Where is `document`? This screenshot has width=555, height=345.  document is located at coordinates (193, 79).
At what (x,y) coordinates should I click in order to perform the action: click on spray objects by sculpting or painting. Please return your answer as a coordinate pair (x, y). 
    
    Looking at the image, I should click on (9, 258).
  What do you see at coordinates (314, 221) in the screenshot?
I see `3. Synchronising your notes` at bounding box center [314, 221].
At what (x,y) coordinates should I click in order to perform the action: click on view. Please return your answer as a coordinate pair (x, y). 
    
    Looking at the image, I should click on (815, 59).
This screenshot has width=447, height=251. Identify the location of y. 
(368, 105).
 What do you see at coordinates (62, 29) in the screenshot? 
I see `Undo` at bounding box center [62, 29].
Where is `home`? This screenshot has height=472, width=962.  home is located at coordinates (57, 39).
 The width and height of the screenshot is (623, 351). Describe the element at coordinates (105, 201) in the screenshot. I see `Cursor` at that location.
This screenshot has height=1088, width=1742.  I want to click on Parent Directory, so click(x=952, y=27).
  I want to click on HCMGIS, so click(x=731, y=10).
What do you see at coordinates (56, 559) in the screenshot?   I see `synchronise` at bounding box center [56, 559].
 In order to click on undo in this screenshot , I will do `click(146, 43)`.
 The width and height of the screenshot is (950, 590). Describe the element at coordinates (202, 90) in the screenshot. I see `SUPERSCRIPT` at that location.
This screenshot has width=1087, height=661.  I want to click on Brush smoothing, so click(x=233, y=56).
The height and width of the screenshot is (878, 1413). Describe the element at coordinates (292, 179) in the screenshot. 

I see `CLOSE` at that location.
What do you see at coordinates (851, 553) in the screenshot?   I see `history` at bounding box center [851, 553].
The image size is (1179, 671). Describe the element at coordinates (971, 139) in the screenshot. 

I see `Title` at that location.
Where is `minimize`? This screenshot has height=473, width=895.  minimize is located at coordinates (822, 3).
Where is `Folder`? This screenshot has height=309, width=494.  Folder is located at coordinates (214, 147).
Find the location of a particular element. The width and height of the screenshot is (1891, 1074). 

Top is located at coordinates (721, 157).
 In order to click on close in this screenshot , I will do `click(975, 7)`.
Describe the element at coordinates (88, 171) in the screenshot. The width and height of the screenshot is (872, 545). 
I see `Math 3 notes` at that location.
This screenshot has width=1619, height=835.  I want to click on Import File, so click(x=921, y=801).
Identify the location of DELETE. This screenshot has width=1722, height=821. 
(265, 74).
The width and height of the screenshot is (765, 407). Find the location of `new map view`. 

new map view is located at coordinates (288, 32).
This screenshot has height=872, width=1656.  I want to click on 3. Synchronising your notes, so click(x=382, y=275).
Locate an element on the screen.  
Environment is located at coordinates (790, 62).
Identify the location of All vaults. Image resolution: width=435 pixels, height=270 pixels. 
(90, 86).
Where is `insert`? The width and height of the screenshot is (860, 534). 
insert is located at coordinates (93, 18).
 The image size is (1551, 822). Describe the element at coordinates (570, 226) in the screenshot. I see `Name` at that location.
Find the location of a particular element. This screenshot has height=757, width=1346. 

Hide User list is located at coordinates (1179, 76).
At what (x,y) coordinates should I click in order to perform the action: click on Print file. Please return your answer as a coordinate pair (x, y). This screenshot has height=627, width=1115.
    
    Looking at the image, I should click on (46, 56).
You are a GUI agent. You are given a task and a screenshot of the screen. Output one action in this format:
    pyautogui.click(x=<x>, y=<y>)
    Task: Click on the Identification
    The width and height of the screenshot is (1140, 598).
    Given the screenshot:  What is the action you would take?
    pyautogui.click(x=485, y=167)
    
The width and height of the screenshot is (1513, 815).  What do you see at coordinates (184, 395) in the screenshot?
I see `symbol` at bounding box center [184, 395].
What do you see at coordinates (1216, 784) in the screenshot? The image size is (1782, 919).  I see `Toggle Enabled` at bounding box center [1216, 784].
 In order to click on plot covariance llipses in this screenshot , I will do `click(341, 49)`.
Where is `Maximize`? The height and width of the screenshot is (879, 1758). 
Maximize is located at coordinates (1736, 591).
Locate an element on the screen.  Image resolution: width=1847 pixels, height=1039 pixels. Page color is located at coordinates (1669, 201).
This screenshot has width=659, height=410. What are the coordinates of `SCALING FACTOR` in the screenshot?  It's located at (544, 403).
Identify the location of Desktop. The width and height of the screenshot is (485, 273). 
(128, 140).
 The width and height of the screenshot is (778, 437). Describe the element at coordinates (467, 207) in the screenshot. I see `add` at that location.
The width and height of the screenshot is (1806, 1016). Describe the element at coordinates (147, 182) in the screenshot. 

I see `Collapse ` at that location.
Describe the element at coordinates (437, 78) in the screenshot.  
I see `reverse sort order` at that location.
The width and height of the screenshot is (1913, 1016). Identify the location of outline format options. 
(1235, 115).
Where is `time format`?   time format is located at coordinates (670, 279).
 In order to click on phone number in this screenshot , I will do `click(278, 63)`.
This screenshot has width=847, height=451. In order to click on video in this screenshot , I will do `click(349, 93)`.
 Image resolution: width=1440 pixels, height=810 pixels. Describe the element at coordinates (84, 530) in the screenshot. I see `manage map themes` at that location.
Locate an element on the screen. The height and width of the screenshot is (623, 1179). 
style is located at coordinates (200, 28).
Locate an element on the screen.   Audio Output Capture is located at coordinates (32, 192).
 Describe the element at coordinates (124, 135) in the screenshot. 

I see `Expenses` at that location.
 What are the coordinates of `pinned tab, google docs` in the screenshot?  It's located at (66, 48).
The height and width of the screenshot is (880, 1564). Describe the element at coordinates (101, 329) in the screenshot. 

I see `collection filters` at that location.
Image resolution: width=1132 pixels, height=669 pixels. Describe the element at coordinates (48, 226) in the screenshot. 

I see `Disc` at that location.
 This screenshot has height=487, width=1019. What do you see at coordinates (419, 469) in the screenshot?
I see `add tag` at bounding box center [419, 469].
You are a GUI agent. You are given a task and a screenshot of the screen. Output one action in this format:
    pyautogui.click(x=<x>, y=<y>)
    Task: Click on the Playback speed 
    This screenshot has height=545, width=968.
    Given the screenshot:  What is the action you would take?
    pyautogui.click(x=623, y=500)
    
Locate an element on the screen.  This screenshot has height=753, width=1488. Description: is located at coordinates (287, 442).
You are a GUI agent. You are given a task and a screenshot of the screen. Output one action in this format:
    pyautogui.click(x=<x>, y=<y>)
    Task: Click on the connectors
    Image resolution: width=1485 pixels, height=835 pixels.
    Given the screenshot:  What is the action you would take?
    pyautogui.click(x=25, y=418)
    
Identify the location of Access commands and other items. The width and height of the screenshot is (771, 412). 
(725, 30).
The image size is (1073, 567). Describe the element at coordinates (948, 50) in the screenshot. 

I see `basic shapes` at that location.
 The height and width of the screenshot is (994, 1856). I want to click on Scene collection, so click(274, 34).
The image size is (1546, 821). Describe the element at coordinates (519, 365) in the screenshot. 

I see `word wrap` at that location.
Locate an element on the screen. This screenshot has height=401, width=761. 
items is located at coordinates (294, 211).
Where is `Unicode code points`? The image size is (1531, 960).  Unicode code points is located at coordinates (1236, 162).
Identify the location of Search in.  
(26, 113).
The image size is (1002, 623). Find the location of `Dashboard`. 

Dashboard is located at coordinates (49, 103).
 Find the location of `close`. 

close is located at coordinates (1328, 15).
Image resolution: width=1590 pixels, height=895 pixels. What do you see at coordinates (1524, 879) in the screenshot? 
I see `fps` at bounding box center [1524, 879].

------------------------

Copy out the stretch of the material from the line containing "click on spray" through the line containing "The width and height of the screenshot is (950, 590).", with both of those lines included.

> Response to the task:
At what (x,y) coordinates should I click in order to perform the action: click on spray objects by sculpting or painting. Please return your answer as a coordinate pair (x, y). 
    
    Looking at the image, I should click on (9, 258).
  What do you see at coordinates (314, 221) in the screenshot?
I see `3. Synchronising your notes` at bounding box center [314, 221].
At what (x,y) coordinates should I click in order to perform the action: click on view. Please return your answer as a coordinate pair (x, y). 
    
    Looking at the image, I should click on (815, 59).
This screenshot has width=447, height=251. Identify the location of y. 
(368, 105).
 What do you see at coordinates (62, 29) in the screenshot? 
I see `Undo` at bounding box center [62, 29].
Where is `home`? This screenshot has height=472, width=962.  home is located at coordinates (57, 39).
 The width and height of the screenshot is (623, 351). Describe the element at coordinates (105, 201) in the screenshot. I see `Cursor` at that location.
This screenshot has height=1088, width=1742.  I want to click on Parent Directory, so click(x=952, y=27).
  I want to click on HCMGIS, so click(x=731, y=10).
What do you see at coordinates (56, 559) in the screenshot?   I see `synchronise` at bounding box center [56, 559].
 In order to click on undo in this screenshot , I will do `click(146, 43)`.
 The width and height of the screenshot is (950, 590). Describe the element at coordinates (202, 90) in the screenshot. I see `SUPERSCRIPT` at that location.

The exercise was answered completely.